Magazine Cinema

Venezia 68: The Ides of March

Creato il 02 settembre 2011 da Taxi Drivers @TaxiDriversRoma

Venezia .68. “The Ides of March”: più che politico e politologico

 

Ritorna senza farsi smentire, senza deludere il suo fare dignitoso, professionista del mezzo, entrando di nuovo negli ambienti della comunicazione di massa: li osserva con una cognizione di causa da esperto oratore, usando una dialettica da intellettuale dell’agorà, e non soltanto per quanto riguarda la parola. La sua lama affilata taglia sottilmente anche questo tema solido, scottante, di cui si può parlare, o forse no.

Luci, atmosfere, gestione delle tensioni: nel film di  George Clooney (di questo regista semi esordiente, perché per ora è soltanto a quota quattro pellicole, seppur almeno tre di ragguardevole nota) – 98 intensi minuti di intrigo politico, sociologico, attuale – tutto si amalgama e impregna il cervello.

Abile in regia, George Clooney non riesce comunque a staccarsi del tutto dalla scena, ed impersona il governatore Mike Morris, candidato alle primarie per il Partito Democratico: fuori dalle righe per utopia dei contenuti, sulla scia dello “Yes We Can,” Morris parla di superamento della dipendenza dal petrolio, di istruzione diffusa ed obbligatoria per tutti, di rifiuto della pena di morte.

Il suo, tuttavia, non è il ruolo di punta della squadra perché il vero protagonista della vicenda è il “giovane” Ryan Gosling (qui nei panni di Stephen Meyers); un volto moderatamente noto sebbene abbia già calcato i palcoscenici del Sundance e le nomination dei Golden Globe, a cui Clooney qui concede di occupare invadentemente la passerella di Mister Fascino. Artico ed ammaliante allo stesso tempo, Stephen Meyers è il talentuoso responsabile addetto stampa di Morris, che si trova invischiato in una faccenda di inganni dettati dai meccanismi appiccicosi della politica.

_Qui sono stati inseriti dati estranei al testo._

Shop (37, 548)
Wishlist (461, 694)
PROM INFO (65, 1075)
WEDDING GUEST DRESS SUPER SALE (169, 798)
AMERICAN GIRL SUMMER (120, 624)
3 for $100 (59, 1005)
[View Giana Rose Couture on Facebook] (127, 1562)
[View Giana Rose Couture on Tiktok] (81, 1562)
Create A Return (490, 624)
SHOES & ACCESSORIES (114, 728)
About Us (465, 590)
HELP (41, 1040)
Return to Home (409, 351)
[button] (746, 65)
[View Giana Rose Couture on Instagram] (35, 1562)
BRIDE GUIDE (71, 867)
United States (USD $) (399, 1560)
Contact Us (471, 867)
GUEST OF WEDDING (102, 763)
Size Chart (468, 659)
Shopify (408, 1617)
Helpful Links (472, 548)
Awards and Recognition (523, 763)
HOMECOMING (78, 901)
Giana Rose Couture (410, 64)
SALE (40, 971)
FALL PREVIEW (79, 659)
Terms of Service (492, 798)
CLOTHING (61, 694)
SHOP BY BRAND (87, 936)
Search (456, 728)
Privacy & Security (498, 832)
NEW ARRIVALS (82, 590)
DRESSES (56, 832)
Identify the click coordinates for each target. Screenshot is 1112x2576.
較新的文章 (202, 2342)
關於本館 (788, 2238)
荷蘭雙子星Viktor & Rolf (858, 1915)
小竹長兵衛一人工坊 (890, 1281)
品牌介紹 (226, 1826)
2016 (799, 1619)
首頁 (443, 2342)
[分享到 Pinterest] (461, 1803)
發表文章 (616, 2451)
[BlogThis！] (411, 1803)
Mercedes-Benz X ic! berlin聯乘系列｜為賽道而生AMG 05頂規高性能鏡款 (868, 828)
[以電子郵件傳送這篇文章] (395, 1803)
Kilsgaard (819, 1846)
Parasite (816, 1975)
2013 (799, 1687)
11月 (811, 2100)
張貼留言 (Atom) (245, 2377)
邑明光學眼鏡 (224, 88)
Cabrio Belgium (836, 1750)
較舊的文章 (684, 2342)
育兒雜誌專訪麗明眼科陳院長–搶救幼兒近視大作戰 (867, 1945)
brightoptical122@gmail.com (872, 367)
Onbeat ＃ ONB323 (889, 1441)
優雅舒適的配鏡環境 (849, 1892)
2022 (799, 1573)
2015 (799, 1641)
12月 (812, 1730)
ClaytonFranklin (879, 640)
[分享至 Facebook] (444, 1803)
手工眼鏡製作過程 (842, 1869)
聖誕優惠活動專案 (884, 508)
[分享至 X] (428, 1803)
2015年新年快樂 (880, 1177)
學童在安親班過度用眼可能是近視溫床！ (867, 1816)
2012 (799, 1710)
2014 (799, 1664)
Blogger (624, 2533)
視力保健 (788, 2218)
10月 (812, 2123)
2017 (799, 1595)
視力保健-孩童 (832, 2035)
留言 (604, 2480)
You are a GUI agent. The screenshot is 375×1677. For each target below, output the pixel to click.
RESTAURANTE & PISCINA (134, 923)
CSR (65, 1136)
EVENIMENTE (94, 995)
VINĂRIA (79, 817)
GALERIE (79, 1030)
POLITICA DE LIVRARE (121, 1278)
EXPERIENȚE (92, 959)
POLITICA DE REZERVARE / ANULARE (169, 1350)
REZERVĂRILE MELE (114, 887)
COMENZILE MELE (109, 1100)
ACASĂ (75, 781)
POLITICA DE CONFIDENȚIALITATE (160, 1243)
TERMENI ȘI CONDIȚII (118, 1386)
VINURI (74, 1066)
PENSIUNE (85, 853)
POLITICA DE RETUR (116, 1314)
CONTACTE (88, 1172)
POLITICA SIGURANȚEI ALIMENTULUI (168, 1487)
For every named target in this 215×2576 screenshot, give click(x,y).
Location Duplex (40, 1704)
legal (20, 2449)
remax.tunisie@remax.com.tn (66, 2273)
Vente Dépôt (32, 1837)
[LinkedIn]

Meyers scopre infatti sia i fantasmi del passato del suo candidato che il sapore più acre della sua professione: “cinismo e indifferenza”, questa la lezione che i suoi superiori gli trasmettono. Anche la perfetta umanità di questo ragazzo energico e  impegnato, “di sani principi” dopotutto, viene annullata da una contagiosa aura perfida e arrivista, che ha la meglio. C’è uno scollamento dal principio etico, dal lato buono, dalla pietà; un qualcosa che raggela e lo esula dalla sofferenza in funzione della vittoria.

Tuttavia, non ci sono vinti o vincitori in questa corsa alla Casa Bianca: è una evoluzione a perdere, dove si dà ragione alla riflessione del candidato che invita la società ad essere migliore del singolo individuo. Perché sul singolo, dimostra Clooney, davvero non si può contare: la lealtà, la dignità, l’integrità pare esistano, effimere, solo nella facciata pubblica, mentre l’animo, immondo, rimane nascosto.

Esistono due modi di gustare questo film: il primo è quello che ci trascina nello stomaco di Meyers. Una visione che ci trasmette sia l’erotismo dell’incontro clandestino al bar, egregiamente pittato in un découpage di primi piani delicatamente dialogati; sia l’ansia del fallimento incombente o la necessità di vendicare l’offesa che gonfia fino a scoppiare. Oppure, potrebbe essere sufficiente osservarne la sola lucida analisi dei meccanismi mediatici, proseguendo quel discorso ch’egli già aveva cominciato con Confessioni di una mente pericolosa (2003) e Good night, and good luck (2005); e in questa analisi farsi trascinare da una grande capacità registica che adopera luci adatte, ritmi ponderati, musiche non invasive. Un apporto unico è infatti quello che Phedon Papamichael concede nell’uso dei tagli luminosi, che raccontano un ricatto ricorrente, tra questo e quel personaggio, fino al duello a spunti western, racchiuso nell’anonima cucina di un locale, che staglia i profili dei due contendenti ripresi anche nella locandina.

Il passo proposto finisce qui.